But so uncertain is the fortune of language, that one mischance is avoided only to fall into another. This Scotch z, which had a justification in the cases quoted, was extended to supplant the English consonant y in other cases, as in York, which was written Zork. (Queen Mary's Letters, January, 1568.)

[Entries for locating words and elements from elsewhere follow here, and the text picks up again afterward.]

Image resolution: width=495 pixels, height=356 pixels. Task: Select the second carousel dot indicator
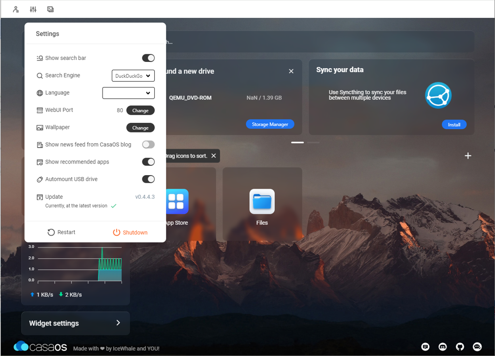coord(313,142)
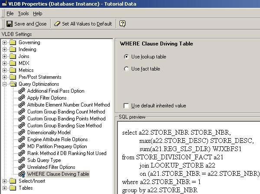Select the gear icon for Dimensionality Model
This screenshot has height=194, width=260.
coord(22,133)
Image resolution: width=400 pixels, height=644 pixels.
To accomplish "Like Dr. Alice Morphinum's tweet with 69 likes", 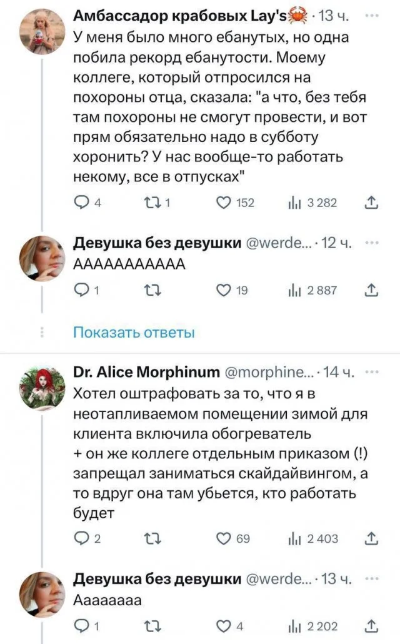I will (223, 538).
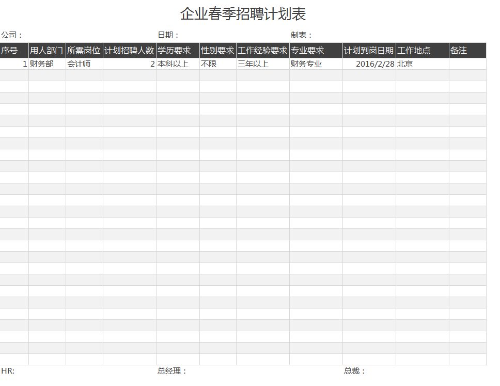Select the 制表 label cell
This screenshot has height=386, width=500.
coord(302,35)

In the word York the I had no consonantal antecedent: the old form was Eoforwic. The consonantal sound has grown out of vocalic crowding, just as the Saxon iw has produced the English yew. This y represents the German, Danish, and Swedish J, both in sound and in historical extraction. The Saxon iung is in modern English young, and the y here sounds exactly as J sounds in the German jung, or in the Danish Jeg, or the Swedish Jag. The bringing out of this consonantal y is a feature of the modern language. It probably existed in Saxon times, but it was not expressed in writing. It is in the West that this y displays itself most conspicuously. In Barnes's poems we meet with yable, able; yachèn, aching; yacre, acre; yakker, acorn; yale, ale; yarbs, herbs; yarm, arm; yarn, earn; yarnest, earnest; yean (Saxon eacnian)`; yeaze, ease.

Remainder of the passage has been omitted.